We spent seven months in England taking Oak to the Vets for rabies injections, blood tests, and to have a microchip inserted into his neck. Every precaution was taken to ensure that Oak would not pick up any foreign diseases whilst abroad and so he could return safety to England.

After two and half months in Lanzarote, Oak became violently ill and was taken to the local Vet. My parents sat with Oak all night at the Vets to see if he would recover but in the morning he died. The Vet informed my parents that Oak had eaten poison. We found out that the local farmer, next door to where my parents were staying, places chunks of meat laced with poison over his land to stop animals walking over it. A knee-high wall separates the farmers land and the road and Oak had jumped over the wall.

Unfortunately this is not the only farmer who uses poison traps across his land and other dogs have been killed in this way. The Vet who treated Oak had also had three of her own dogs poisoned by these traps. One man told us that a neighbour had poisoned his dog because the dog had barked at him.

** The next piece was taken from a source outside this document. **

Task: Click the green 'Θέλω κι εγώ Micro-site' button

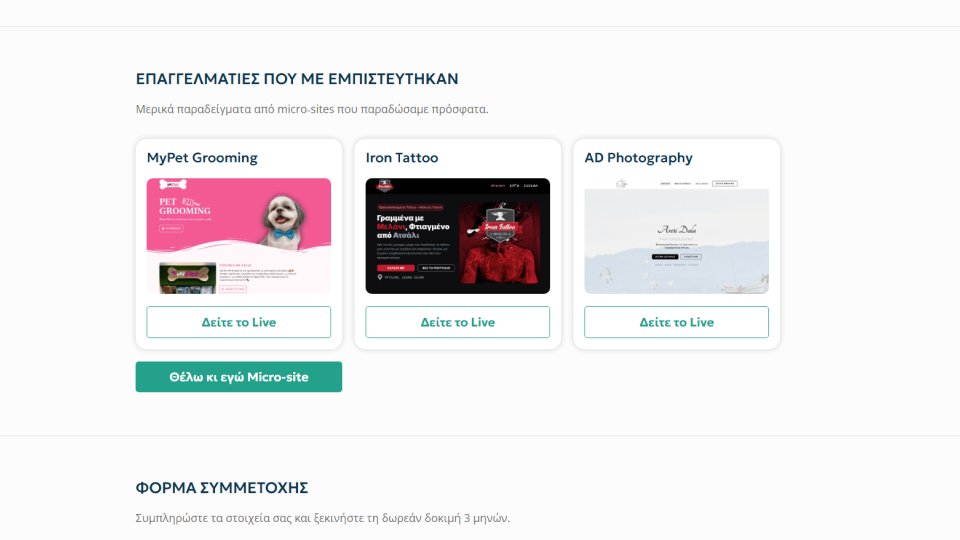Action: [x=239, y=377]
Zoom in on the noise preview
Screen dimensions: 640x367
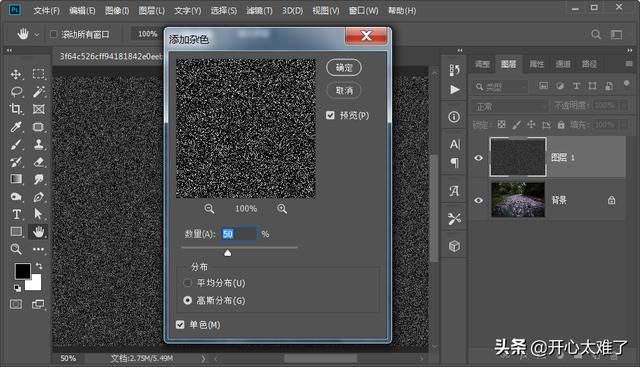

The meat attracts the dogs who may other wise not be on the land at all. Poison has also been found on common wasteland placed by some locals to kill stray cats and dogs. After the distressing death of Oak we found out the problem of illegal poison traps stretches right across Europe. It is a serious worry for people travelling abroad with their pets but also for children who may pick up the poisoned meat.

My parents are now left with the worry that if they want to take my mums future guide dog abroad they will not only have to ensure he cannot escape the garden but also fit him with a muzzle if they take him for a walk across open land.